すべての決着に向けて走り出す「Session #4 ~結末~」は、ナデシコを筆頭に文字通り駆け抜ける「デュアル・エンジン」から開幕。「I SHI KU RE」のフレーズで終盤のテンションを大いに高めてくれた「潜入 ~石塊たち~」から、「さまよう双星」と合わせて重要なシーンで流れる「運命の輪郭」で物語はクライマックスへ。ゲームを彩った数々のキャラクターとの思い出に浸りながら、ひとつの終わりである「Meteorite ~Rearrange Ver.~」を迎える。
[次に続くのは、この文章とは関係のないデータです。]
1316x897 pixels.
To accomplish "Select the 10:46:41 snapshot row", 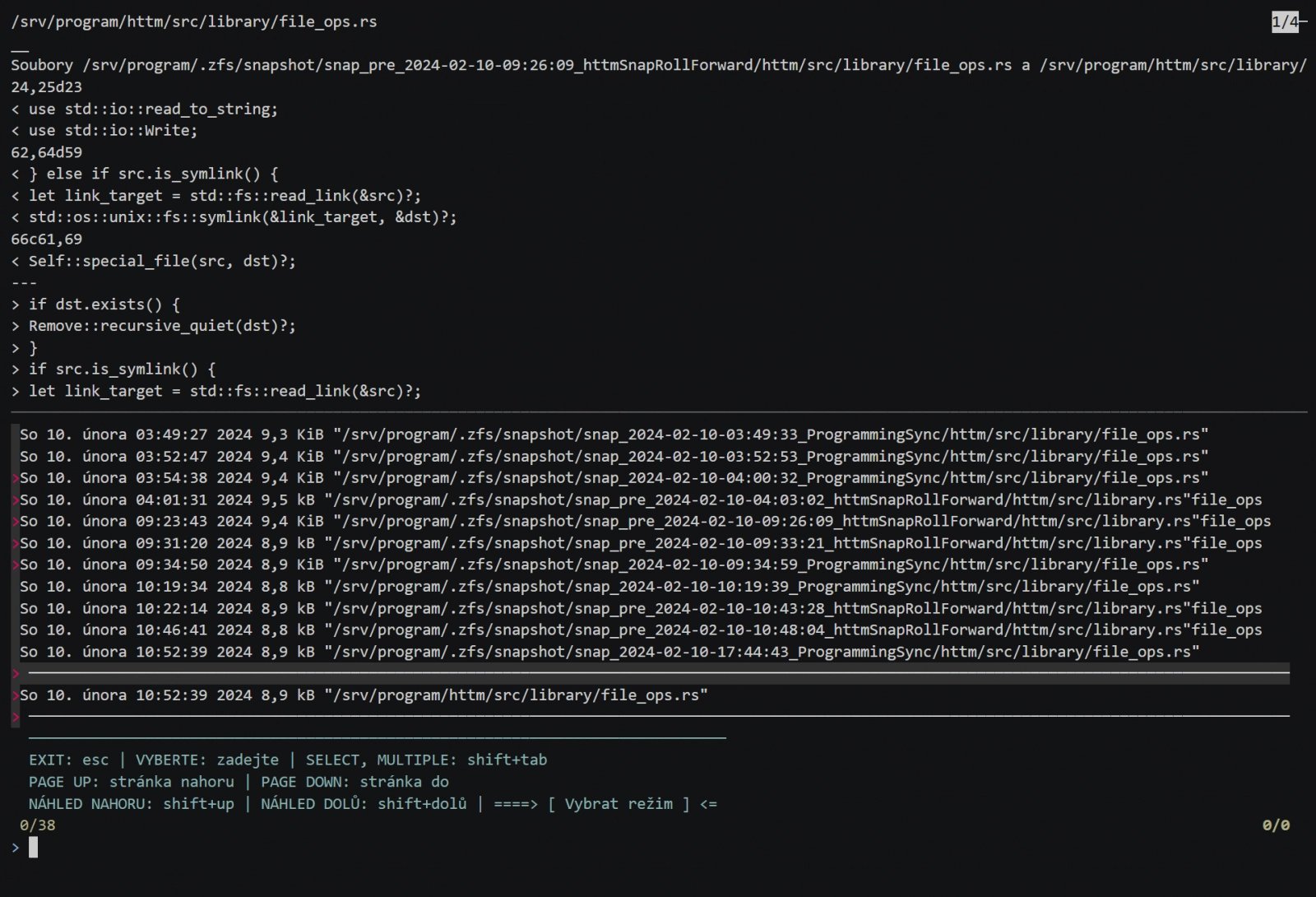I will click(x=640, y=630).
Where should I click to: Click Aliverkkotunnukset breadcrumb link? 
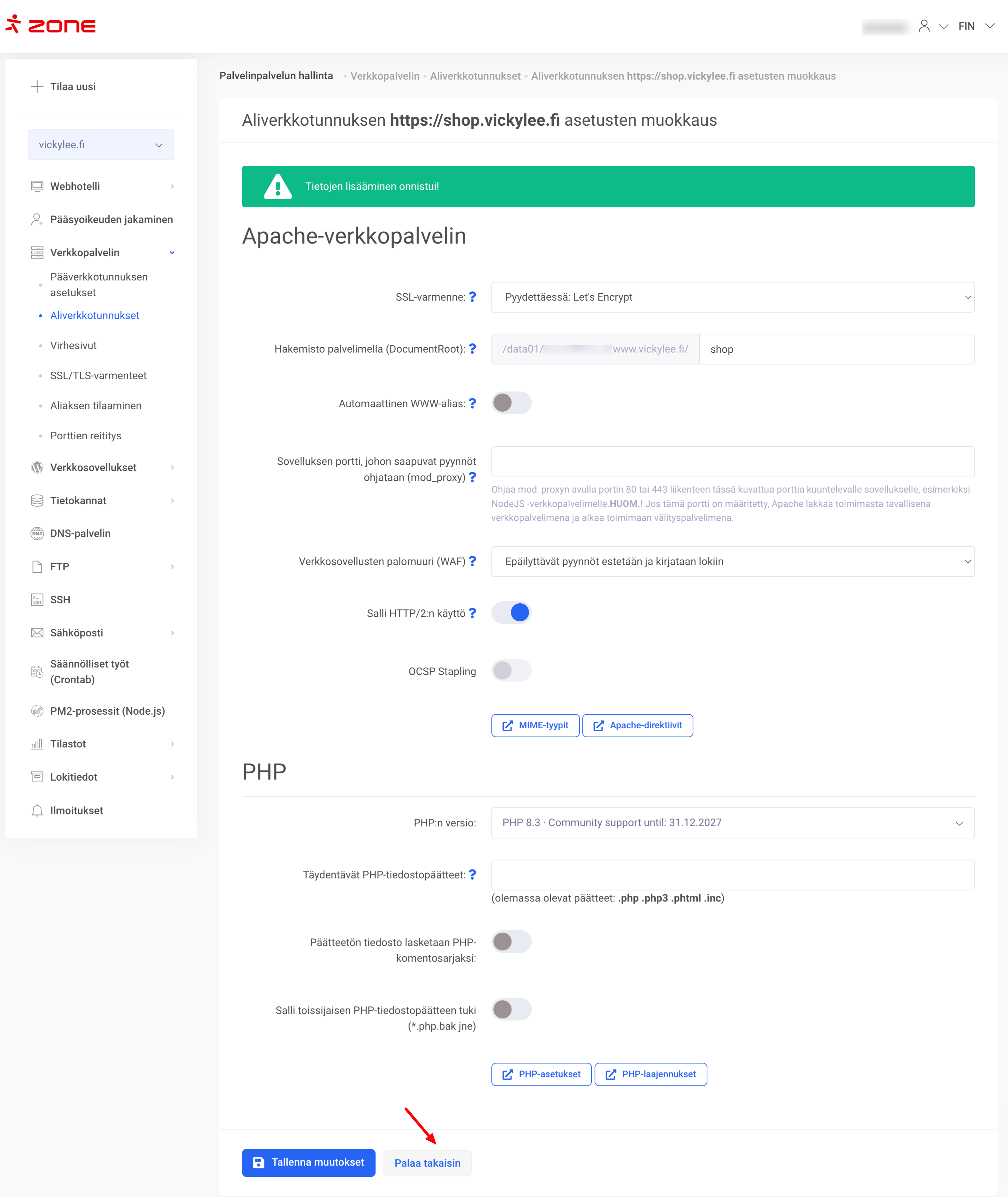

「エンディング ~未来~」ではドラマCDのワンシーンと共に、昼の部は「Shared Light」、夜の部は「Darkening Heart」を披露。画面越しに「いつか直接アーティストたちへコール&レスポンスを届けたい!」と願わずにはいられなかった「Bond Again」で一旦ライヴは終演する。ファンの熱意に応えたアンコールは、アーティストたちから送られた温かなメッセージと「Meteorite」で締めくくられた。
イベント内では、待望のキャラクターブックの受注予約開始もアナウンス。キャラクターの履歴書などをまとめた「キャラクターレポート」や新規バディエピソード6本を収録した充実の1冊は4月下旬発売予定なので、忘れずに予約しておこう。